In June, 2011, the United States Supreme Court ruled in Pliva, Inc. v. Mensing that a generic drug manufacturer could not be liable for failing to warn of injuries as a result of taking a generic version of a name-brand drug. The court said that was because generic drug manufacturers are not permitted to make any changes to the labeling for name-brand drugs.
The U.S. Food and Drug Administration (FDA) recently proposed a major new rule that would allow generic drug manufacturers to independently change their labeling if the companies become aware of a dangerous propensity of their drugs. The current FDA regulations require generic manufacturers to notify the FDA and the brand name manufacturer of proposed label changes and wait until the brand name label change has been approved.
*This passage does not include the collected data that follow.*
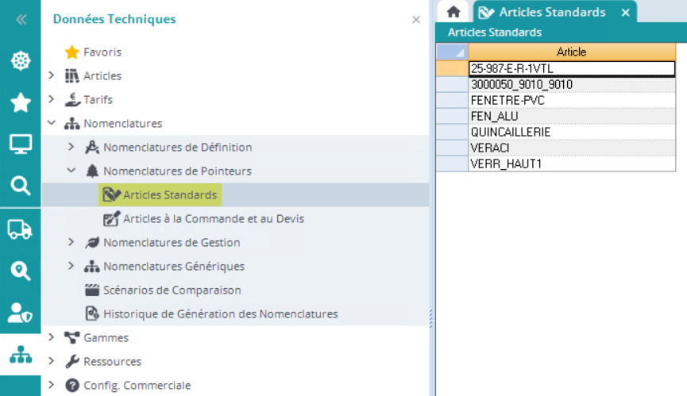Open Articles à la Commande et au Devis

pyautogui.click(x=213, y=218)
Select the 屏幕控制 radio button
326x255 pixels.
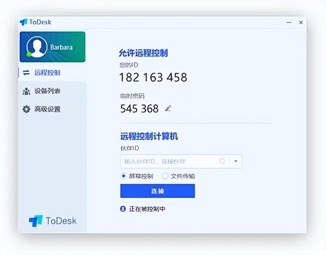coord(124,176)
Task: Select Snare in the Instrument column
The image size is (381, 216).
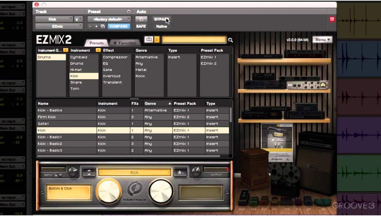Action: 76,82
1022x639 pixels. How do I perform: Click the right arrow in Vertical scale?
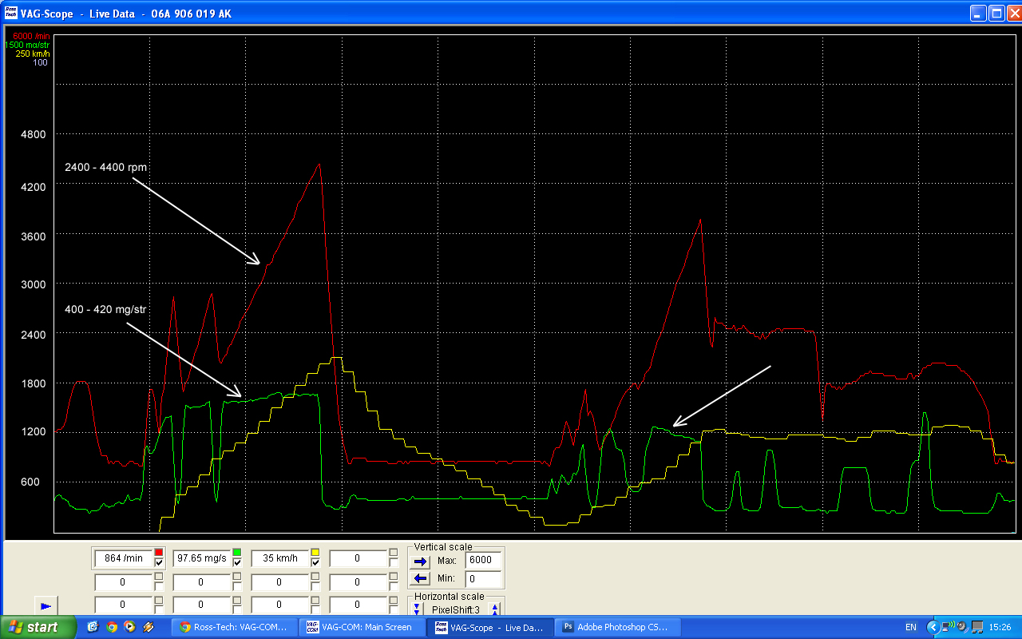(421, 562)
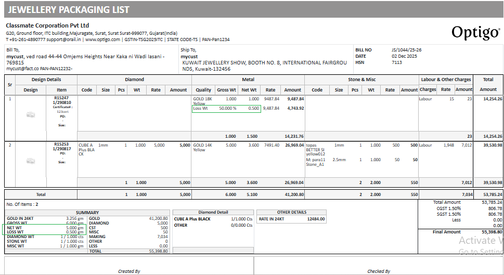Click design thumbnail for item R15247
The image size is (504, 275).
pos(31,114)
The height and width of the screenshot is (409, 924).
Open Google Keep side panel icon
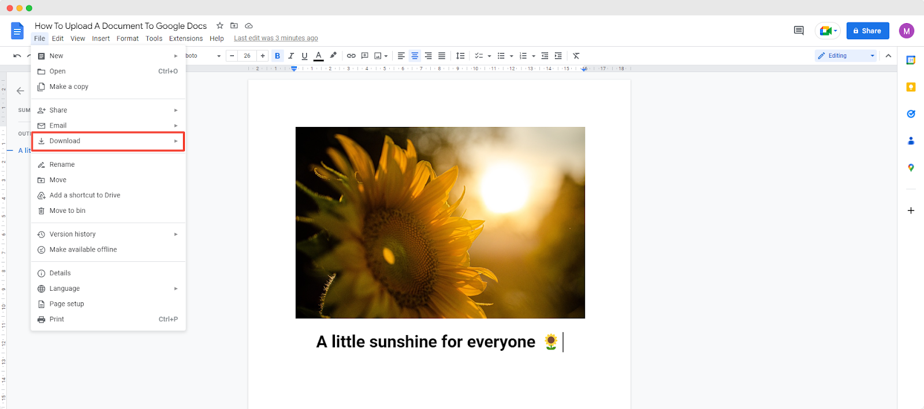tap(911, 87)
The proposed changes would allow both brand and generic manufacturers to use the Changes Being Effected (CBE) process to add new warnings to their drug labels. The proposed regulations would also require generic manufacturers to update their labels within 30 days to conform to a label change made by the manufacturer of the name-brand drug. They are now only required to do so “as soon as possible.”
More than 80 percent of prescriptions filled in the U.S. are for generics. Based on Mensing, a person injured by a generic drug cannot sue a generic drug manufacturer, no matter how severely injured or how bad the manufacturer’s conduct was. The new regulations would allow consumers harmed by a generic drug to have their day in court when a generic manufacturer puts a defective product on the market with no warning of a known hazard or danger. If you need more information on this subject, contact Melissa Prickett, a lawyer in our Mass Torts Section, at 800-898-2034 or by email at Melissa.Prickett@beasleyallen.com.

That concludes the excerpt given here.